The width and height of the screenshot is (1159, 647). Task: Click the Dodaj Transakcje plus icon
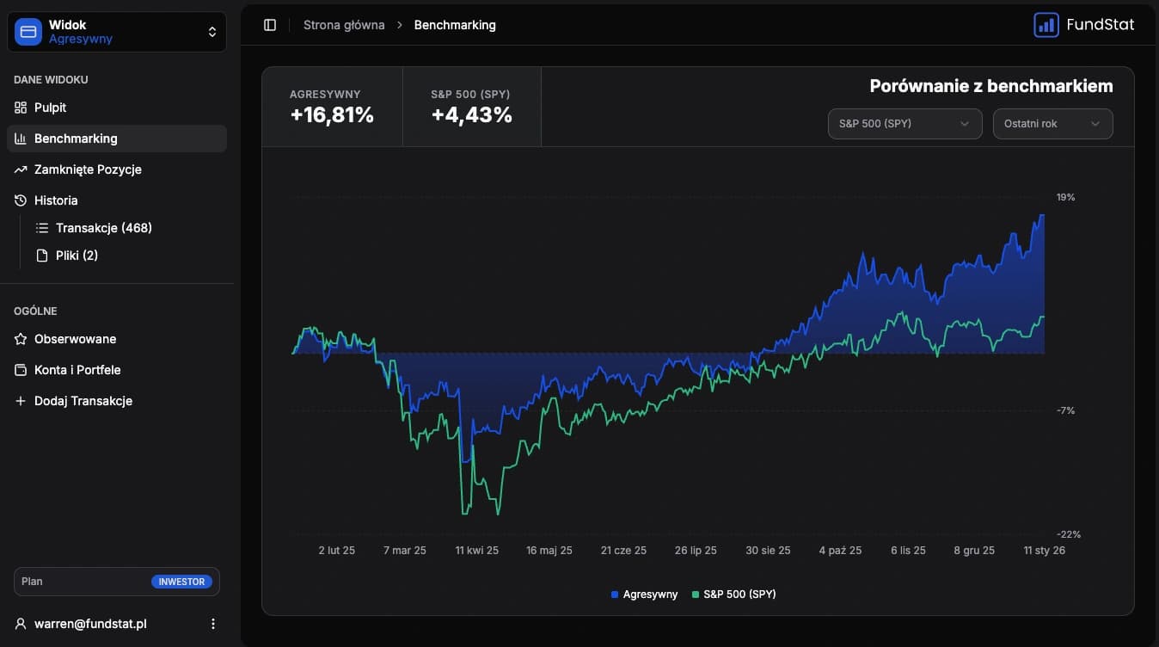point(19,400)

########################################

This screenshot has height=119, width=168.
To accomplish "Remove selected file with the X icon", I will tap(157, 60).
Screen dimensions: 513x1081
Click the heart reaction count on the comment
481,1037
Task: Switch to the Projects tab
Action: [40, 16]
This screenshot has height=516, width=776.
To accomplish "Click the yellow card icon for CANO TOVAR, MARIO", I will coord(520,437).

########################################

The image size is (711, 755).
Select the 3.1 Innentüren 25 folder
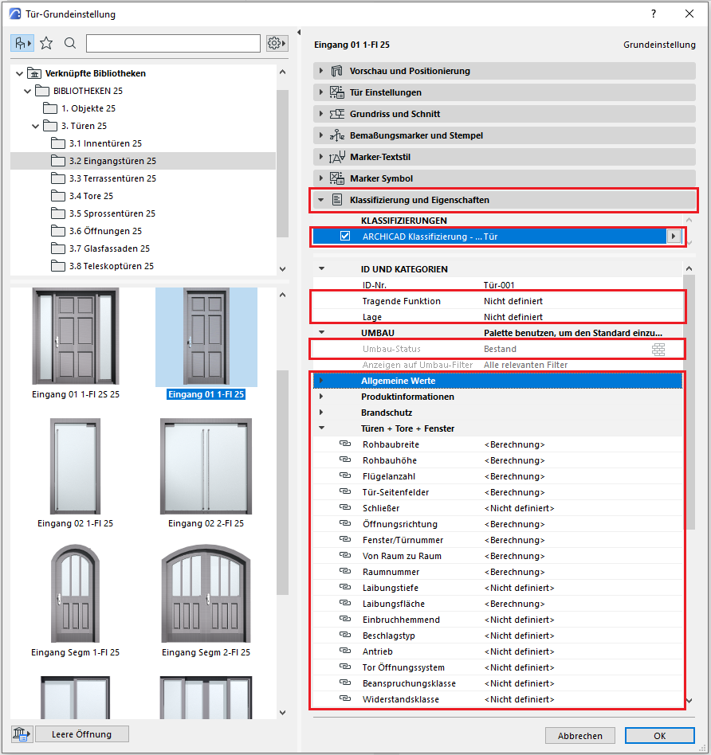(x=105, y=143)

########################################

** Task description **
For the string "This", search the preceding data and copy every line that includes it.

** Expected answer **
This screenshot has height=119, width=168.
This screenshot has height=516, width=776.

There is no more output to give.